REQUIRED WORK -> The lines below that include "application" are to be found and copied.

------ MATERIAL TO PROCESS ------

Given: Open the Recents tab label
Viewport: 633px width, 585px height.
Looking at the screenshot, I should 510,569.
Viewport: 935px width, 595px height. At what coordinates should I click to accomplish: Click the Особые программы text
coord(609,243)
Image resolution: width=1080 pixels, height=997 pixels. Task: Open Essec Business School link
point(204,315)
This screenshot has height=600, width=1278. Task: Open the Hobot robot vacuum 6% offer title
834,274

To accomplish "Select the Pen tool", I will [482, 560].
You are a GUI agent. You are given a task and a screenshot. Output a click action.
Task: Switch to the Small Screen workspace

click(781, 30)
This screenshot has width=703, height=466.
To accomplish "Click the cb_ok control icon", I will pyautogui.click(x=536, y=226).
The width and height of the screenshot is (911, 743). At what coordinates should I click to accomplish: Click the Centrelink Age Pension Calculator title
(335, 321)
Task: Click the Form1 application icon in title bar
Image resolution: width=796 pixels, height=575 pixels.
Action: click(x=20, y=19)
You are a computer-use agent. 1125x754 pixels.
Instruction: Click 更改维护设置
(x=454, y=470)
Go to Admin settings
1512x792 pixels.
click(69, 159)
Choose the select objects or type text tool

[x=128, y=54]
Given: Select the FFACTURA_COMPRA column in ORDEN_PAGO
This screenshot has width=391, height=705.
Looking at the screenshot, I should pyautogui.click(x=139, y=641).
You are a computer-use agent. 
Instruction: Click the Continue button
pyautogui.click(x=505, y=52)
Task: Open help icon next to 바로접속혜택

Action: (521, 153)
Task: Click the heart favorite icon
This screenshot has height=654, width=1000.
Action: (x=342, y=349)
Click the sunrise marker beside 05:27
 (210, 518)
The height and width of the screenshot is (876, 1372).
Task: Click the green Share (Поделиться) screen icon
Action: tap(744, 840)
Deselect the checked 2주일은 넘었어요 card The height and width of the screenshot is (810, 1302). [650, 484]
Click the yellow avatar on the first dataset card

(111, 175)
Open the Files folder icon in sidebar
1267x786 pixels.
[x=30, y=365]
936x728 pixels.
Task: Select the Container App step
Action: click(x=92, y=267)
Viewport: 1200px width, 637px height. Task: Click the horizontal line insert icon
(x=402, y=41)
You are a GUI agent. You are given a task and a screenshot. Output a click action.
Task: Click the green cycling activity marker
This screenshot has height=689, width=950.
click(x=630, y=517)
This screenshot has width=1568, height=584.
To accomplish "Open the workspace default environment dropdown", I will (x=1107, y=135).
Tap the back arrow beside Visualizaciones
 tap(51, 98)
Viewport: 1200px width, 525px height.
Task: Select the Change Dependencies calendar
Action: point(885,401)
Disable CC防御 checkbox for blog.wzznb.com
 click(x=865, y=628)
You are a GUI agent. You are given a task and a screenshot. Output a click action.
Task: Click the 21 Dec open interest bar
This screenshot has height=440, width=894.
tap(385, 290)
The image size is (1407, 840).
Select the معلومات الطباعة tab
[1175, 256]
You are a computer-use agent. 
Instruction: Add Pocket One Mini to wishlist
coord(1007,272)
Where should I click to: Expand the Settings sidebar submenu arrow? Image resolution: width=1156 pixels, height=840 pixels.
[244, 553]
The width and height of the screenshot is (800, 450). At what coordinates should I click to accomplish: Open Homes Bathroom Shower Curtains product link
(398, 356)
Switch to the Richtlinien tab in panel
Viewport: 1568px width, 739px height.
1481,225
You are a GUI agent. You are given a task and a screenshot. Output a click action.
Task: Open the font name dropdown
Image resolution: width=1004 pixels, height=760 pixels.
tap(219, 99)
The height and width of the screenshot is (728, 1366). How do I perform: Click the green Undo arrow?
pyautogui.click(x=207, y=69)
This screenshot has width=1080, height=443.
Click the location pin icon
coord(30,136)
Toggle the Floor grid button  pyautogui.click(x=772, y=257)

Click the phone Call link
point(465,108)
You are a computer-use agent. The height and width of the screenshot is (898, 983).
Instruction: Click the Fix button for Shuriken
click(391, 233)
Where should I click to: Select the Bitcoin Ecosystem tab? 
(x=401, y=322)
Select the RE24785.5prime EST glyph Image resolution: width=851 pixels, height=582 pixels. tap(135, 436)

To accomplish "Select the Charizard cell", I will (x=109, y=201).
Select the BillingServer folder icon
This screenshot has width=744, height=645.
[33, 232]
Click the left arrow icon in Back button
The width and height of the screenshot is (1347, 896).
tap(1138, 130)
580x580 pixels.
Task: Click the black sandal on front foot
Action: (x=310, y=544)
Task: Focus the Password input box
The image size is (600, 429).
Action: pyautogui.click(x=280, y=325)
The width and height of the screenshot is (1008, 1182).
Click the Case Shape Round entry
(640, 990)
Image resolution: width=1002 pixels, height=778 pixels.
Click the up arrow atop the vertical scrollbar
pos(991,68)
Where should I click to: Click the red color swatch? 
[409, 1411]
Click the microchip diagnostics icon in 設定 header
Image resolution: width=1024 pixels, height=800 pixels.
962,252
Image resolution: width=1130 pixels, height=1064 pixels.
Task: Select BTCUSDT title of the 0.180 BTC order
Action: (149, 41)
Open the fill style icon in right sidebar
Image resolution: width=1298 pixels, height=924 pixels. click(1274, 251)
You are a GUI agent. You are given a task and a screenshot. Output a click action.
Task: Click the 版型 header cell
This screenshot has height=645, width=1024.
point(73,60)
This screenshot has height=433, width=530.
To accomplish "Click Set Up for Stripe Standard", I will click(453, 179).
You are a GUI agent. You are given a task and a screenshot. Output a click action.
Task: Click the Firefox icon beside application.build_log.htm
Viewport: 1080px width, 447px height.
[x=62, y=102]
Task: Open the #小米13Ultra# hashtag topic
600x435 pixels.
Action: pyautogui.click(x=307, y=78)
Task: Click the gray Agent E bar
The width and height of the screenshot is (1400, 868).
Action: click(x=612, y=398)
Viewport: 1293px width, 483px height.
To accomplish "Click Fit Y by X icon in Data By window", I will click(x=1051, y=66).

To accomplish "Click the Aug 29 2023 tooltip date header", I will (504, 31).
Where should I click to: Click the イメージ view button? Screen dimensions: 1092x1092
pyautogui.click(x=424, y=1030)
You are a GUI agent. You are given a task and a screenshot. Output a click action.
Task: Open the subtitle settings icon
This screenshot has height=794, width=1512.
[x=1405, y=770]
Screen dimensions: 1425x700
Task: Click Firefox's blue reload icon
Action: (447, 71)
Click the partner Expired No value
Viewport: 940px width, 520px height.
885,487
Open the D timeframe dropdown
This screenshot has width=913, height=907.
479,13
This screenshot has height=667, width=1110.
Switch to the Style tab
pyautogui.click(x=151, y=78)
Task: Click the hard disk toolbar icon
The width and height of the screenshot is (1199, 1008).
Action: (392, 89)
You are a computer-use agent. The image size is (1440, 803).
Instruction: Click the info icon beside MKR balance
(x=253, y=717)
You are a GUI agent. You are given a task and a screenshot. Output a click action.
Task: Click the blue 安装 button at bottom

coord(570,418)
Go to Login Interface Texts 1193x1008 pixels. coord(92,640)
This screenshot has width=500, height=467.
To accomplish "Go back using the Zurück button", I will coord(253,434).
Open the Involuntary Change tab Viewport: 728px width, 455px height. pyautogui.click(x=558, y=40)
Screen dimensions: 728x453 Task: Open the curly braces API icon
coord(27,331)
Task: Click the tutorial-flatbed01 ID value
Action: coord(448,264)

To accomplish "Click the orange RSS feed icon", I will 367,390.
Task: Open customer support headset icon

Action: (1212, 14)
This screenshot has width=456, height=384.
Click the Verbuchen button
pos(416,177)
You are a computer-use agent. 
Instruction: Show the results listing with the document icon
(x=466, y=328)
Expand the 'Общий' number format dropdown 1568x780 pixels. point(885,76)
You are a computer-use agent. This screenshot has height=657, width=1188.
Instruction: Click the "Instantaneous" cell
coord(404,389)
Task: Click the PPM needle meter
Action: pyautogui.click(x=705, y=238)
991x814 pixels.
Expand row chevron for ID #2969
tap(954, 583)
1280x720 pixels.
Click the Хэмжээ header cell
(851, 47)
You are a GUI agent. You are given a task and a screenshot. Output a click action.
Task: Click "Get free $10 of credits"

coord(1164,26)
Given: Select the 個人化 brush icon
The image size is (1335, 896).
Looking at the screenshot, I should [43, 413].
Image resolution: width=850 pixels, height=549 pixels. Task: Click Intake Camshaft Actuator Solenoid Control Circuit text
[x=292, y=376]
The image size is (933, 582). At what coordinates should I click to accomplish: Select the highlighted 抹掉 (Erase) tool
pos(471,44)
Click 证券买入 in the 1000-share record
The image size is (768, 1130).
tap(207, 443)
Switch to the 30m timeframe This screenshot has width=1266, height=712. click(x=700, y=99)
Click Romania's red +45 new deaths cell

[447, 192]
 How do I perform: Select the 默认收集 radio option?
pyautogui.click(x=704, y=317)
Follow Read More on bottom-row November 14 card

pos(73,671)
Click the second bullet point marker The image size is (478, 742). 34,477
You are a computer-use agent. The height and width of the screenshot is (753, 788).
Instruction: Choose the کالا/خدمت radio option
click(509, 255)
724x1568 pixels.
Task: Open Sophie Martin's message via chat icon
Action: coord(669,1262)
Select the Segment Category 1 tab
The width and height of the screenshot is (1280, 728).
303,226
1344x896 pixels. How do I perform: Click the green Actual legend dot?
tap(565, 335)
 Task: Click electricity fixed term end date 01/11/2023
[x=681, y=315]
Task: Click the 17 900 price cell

------

ANSWER TO THIS PROBLEM ->
Task: Click the Form1 application icon in title bar
Task: Click the Firefox icon beside application.build_log.htm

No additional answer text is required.